Work to do: Reproduce every row below verbatim, keeping each line unchanged.

=-=-=-=-=

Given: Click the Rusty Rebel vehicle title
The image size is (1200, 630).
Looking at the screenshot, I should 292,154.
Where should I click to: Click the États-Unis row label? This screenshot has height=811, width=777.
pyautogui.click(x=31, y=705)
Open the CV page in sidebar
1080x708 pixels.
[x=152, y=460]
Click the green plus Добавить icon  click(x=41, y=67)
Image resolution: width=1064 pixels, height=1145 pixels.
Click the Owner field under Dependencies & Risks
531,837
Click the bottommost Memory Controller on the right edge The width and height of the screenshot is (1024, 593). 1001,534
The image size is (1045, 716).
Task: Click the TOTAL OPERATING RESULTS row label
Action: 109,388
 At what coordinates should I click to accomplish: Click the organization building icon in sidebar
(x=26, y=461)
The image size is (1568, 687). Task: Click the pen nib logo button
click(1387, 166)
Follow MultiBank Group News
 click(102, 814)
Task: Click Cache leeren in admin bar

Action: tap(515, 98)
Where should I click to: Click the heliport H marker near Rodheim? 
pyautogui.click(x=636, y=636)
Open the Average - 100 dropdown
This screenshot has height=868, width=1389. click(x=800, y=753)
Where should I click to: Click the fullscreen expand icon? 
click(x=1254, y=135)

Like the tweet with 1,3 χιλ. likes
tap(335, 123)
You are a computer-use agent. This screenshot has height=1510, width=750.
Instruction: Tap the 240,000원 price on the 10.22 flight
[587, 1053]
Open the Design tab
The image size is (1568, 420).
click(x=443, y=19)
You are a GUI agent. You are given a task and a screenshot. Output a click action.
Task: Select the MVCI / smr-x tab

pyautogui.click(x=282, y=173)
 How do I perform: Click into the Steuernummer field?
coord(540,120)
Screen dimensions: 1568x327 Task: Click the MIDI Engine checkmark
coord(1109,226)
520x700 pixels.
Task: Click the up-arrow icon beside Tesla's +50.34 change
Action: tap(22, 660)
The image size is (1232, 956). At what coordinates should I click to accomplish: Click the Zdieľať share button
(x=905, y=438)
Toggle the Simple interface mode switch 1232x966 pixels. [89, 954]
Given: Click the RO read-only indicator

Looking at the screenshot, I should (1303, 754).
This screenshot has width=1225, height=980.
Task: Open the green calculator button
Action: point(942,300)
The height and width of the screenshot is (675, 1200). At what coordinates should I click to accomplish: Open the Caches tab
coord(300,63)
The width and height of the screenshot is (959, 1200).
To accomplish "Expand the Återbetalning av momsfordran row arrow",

=-=-=-=-=

Worked answer:
Given: Click the Rusty Rebel vehicle title
The image size is (1200, 630).
Looking at the screenshot, I should 292,154.
Where should I click to: Click the États-Unis row label? This screenshot has height=811, width=777.
pyautogui.click(x=31, y=705)
Open the CV page in sidebar
1080x708 pixels.
[x=152, y=460]
Click the green plus Добавить icon  click(x=41, y=67)
Image resolution: width=1064 pixels, height=1145 pixels.
Click the Owner field under Dependencies & Risks
531,837
Click the bottommost Memory Controller on the right edge The width and height of the screenshot is (1024, 593). 1001,534
The image size is (1045, 716).
Task: Click the TOTAL OPERATING RESULTS row label
Action: 109,388
 At what coordinates should I click to accomplish: Click the organization building icon in sidebar
(x=26, y=461)
The image size is (1568, 687). Task: Click the pen nib logo button
click(1387, 166)
Follow MultiBank Group News
 click(102, 814)
Task: Click Cache leeren in admin bar

Action: tap(515, 98)
Where should I click to: Click the heliport H marker near Rodheim? 
pyautogui.click(x=636, y=636)
Open the Average - 100 dropdown
This screenshot has height=868, width=1389. click(x=800, y=753)
Where should I click to: Click the fullscreen expand icon? 
click(x=1254, y=135)

Like the tweet with 1,3 χιλ. likes
tap(335, 123)
You are a computer-use agent. This screenshot has height=1510, width=750.
Instruction: Tap the 240,000원 price on the 10.22 flight
[587, 1053]
Open the Design tab
The image size is (1568, 420).
click(x=443, y=19)
You are a GUI agent. You are given a task and a screenshot. Output a click action.
Task: Select the MVCI / smr-x tab

pyautogui.click(x=282, y=173)
 How do I perform: Click into the Steuernummer field?
coord(540,120)
Screen dimensions: 1568x327 Task: Click the MIDI Engine checkmark
coord(1109,226)
520x700 pixels.
Task: Click the up-arrow icon beside Tesla's +50.34 change
Action: tap(22, 660)
The image size is (1232, 956). At what coordinates should I click to accomplish: Click the Zdieľať share button
(x=905, y=438)
Toggle the Simple interface mode switch 1232x966 pixels. [89, 954]
Given: Click the RO read-only indicator

Looking at the screenshot, I should (1303, 754).
This screenshot has width=1225, height=980.
Task: Open the green calculator button
Action: point(942,300)
The height and width of the screenshot is (675, 1200). At what coordinates should I click to accomplish: Open the Caches tab
coord(300,63)
The width and height of the screenshot is (959, 1200).
To accomplish "Expand the Återbetalning av momsfordran row arrow",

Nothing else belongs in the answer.